I step out onto the silent stage, feeling the monster with a thousand eyes feasting upon me, upon my facade constructed to entertain it. I am an atheist, and yet I worship and appease this thousand eye monster, believing it to be my god. It allows me to be whoever I want to be, and worships me in turn. It rewards my good deeds and dramatic flairs with applause and cheers, I present my love for the stage and it takes it as a sacrifice, showering me with attention. I am an atheist and yet I follow this thousand eye monster without question.
Theater makes me perfectly content. I can forget myself and my swirling insides to adopt another character and adopt the even swirlier insides of a walking tragedy meant to entertain and teach. It is therapeutic to return to my own body, to feel more at center on the emotional spectrum. To move away from the thousand eye monster and return to a place of solitude, of being myself with the other painted figurines that dance for those hungry eyes, it is a drug. A dangerous addiction in which I imagine myself worlds away, with troubles far beyond needing to fill out a scan-tron correctly and making sure - oh god - that I do the right things for the girl that tugs my heart, and for the family who tapes it together again in order to make my life seem more in control.

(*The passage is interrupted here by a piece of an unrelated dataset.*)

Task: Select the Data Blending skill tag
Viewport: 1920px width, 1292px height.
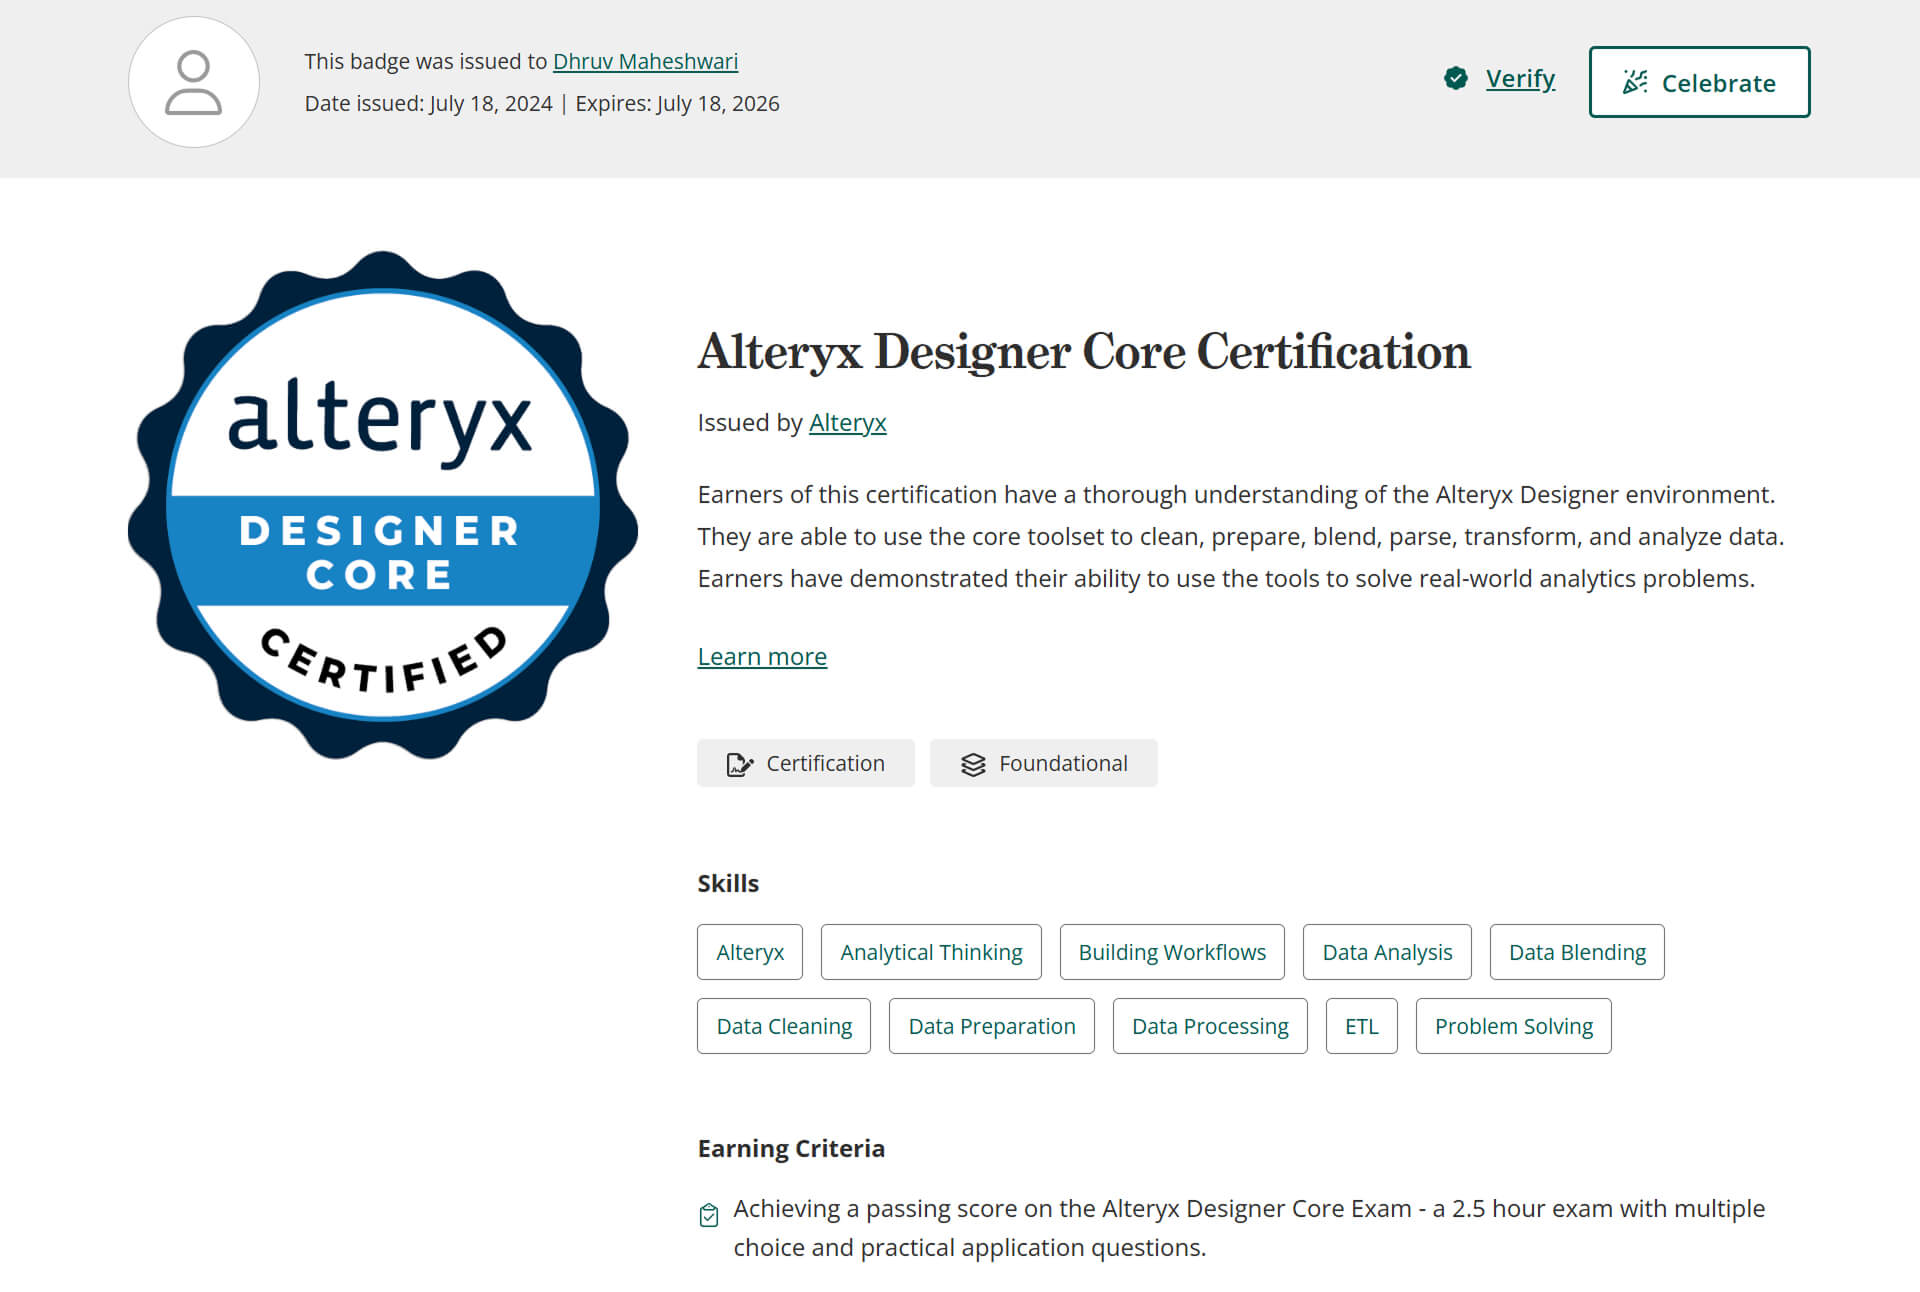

Being on the stage, performing for this thousand eye monster makes me feel content. I have purpose and I strive towards it. I am a people-pleaser, as most actors are. We give our hearts and soul to performance, and it makes us perfectly content. There is nothing more pleasing in the world than to hear your footsteps and your heartbeat as you transform yourself into another person and transport you and those thousand eyes to another land and another time. To make us both forget that those thousand eyes are not a monster, but people wanting to be entertained.